After the presidential debate, a CNN flash poll found that 67 per cent of viewers believed Trump emerged the winner versus 33 per cent for Biden.
In the poll, Fox News noted a sizable shift from CNN’s 2020 poll, which indicated that 53 per cent of viewers believed Biden won the final debate against Trump that year.
Biden’s debate performance raised questions about whether he could win the election and sparked renewed controversy about his mental, physical condition and age, which Republicans have long questioned, even while dodging signs of mental deterioration in Trump, who is just three years younger.
He is currently the oldest president at 81 years old and would be 86 at the end of a potential second term.
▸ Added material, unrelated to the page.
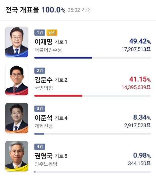The width and height of the screenshot is (156, 176).
Task: Click 권영국 candidate photo
Action: [x=17, y=156]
Biden finished ‘strong’: Kamala Harris
Vice President, Kamala Harris, acknowledged that Biden had a “slow start” in his debate against former president, Donald Trump, on Thursday night but argued that he finished “strong”.
“And what became very clear through the course of the night is that Joe Biden is fighting on behalf of the American people – on substance, on policy, on performance,” Harris told CNN.
In a break from previous years, the debate took place prior to the formal nomination of both Biden and Trump at their respective party conventions.
The Democratic National Convention will be held on 19 August in Chicago.
Democrats started to speculate about potential replacements, with one telling CNN, “If I was Gavin (Newsom, California governor) or Gretchen (Whitmer, Michigan governor), I’d be making calls tonight,” one said.
But Newsom, 56, rejected calls for Biden to be removed from the Democratic ticket.
“I will never turn my back on President Biden. Never turn my back on President Biden, I don’t know a Democrat in my party that would do so,” he said.